One option, conditionally recommended in the guideline, is duloxetine, which the authors noted has been studied primarily in the knee but “may plausibly be expected to be similar” for hip or hand osteoarthritis. Physicians should watch out for potential interactions with other drugs, such as other antidepressants or anticoagulants, Dr. Hochberg said.
Tramadol is conditionally recommended in the ACR/AF guideline if an opioid is being considered; nontramadol opioids are conditionally recommended against. The guideline also recommends against some dietary supplements to varying degrees in all forms of osteoarthritis, including conditionally against fish oil and vitamin D and strongly against glucosamine.
Physicians should check in with patients to find out if they are taking any dietary supplements or have tried to medicate their pain with cannabis or cannabidiol (CBD), Dr. Lane said. For some patients, cannabis can be helpful in reducing joint pain, with the caveats that they are strongly advised to avoid certain activities, such as driving, as they would if taking opioid analgesics, she said. “If they need the cannabis, the medical marijuana, and they use it responsibly, I think it's an alternative,” she said.
Above all, she stressed, “I think it's really important for primary care physicians and internists to understand that at the point that patients are taking opioid analgesics or medical marijuana, that's the time to really evaluate and understand why they're not seeking a joint replacement.”
Physicians should refer patients to a surgeon for a possible knee replacement once the pain becomes too much to tolerate or it's having too much of an impact on their daily life, Dr. Kolasinski said.

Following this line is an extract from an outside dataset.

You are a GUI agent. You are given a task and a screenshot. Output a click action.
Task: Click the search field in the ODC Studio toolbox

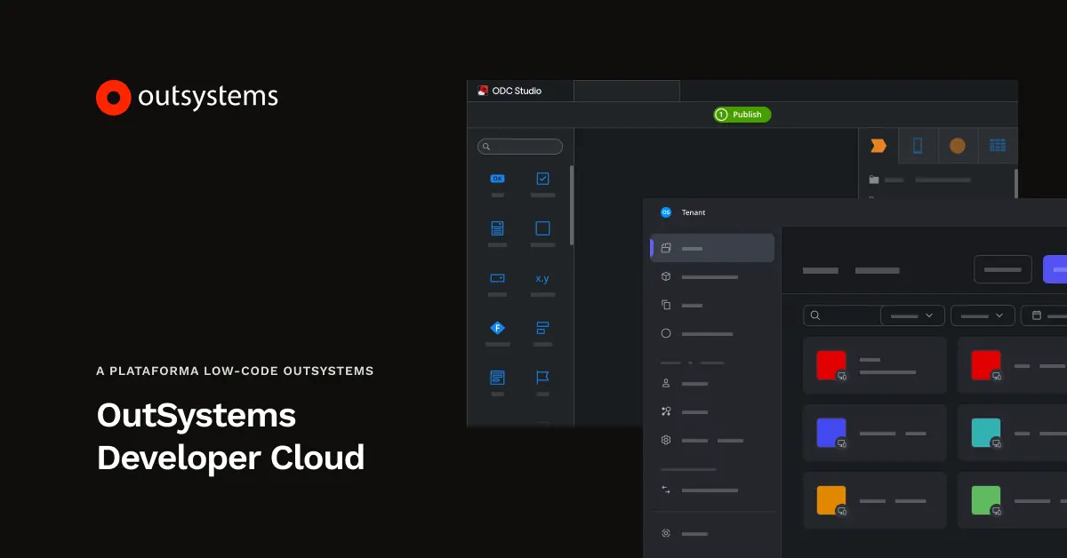pos(520,146)
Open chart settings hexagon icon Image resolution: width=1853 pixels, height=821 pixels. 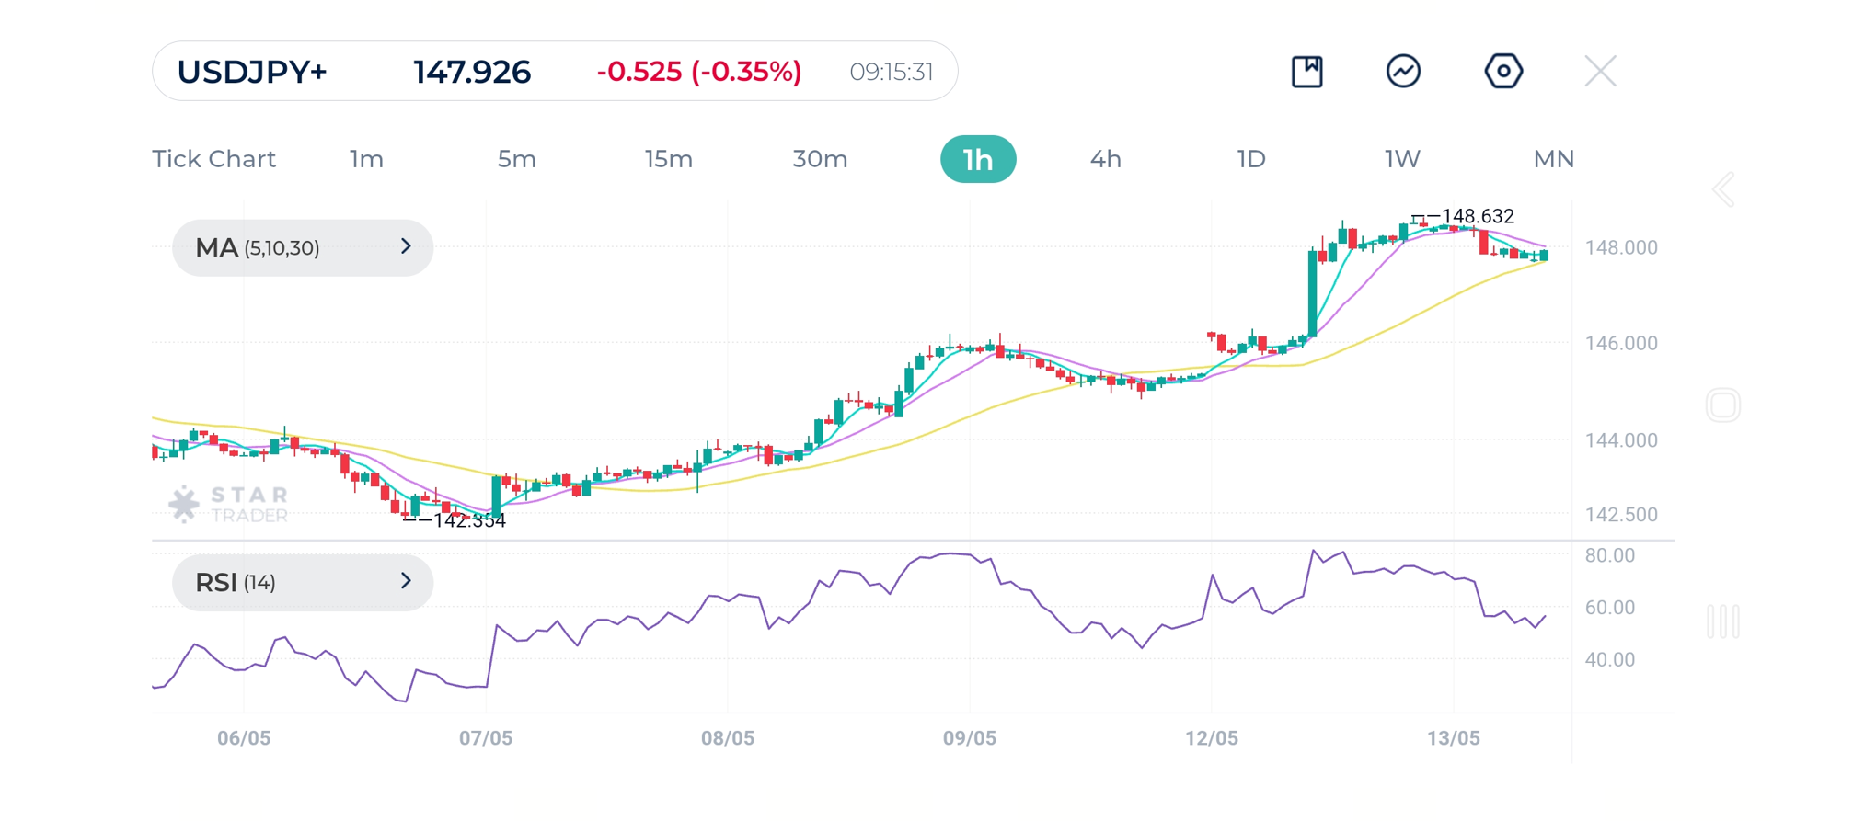pyautogui.click(x=1503, y=72)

“Often, from a practical standpoint, that is when patients are having night pain, the pain wakes them up in the middle of the night,” she said. “Or they have rest pain, where they've got a degree of pain even when sitting still.”
By not delaying the referral to a surgeon, physicians maximize the likelihood that patients can recover quickly and return to their preferred exercise and other daily activities, Dr. Lane said. “You want to get them in,” she said. “The joint is not going to regenerate. The muscle around the joint deteriorates. You want to get a joint replacement when they have a chance to have a lot of resilience.”
Meanwhile, Dr. Lane and others cited hopeful signs of emerging therapies that may one day target the underpinnings of the disease. For instance, a recently published exploratory analysis looked at the drug canakinumab, which had been initially studied in heart attack patients with elevated levels of the inflammatory marker C-reactive protein. The industry-funded study identified a potential osteoarthritis benefit, as patients taking the drug were less likely to get a knee or joint replacement during a median follow-up of nearly four years, according to the results, published Oct. 6, 2020, in Annals of Internal Medicine.
More research will be needed, but that anti-inflammatory insight opens the door to further drug development, said Dr. Lane, one of the authors of the accompanying editorial. “Finally, we can truly say that [osteoarthritis] is in many people a low-grade inflammatory condition and that intervening can make a difference,” she said. “Now we have to find safe and effective [pharmaceutical] interventions.”
Other drug research is in clinical trials, such as nerve growth factor inhibitors that are being looked at for pain relief, Dr. Kolasinski said. Researchers also are looking at ways to regenerate cartilage but have not yet been able to demonstrate clinically meaningful improvements, she said.
But she remains hopeful. “The history of osteoarthritis treatment has been pain management, how to approach the pain that the arthritis gives you,” she said. “And we are really looking at a future where we can actually change the pathophysiology of the disease.”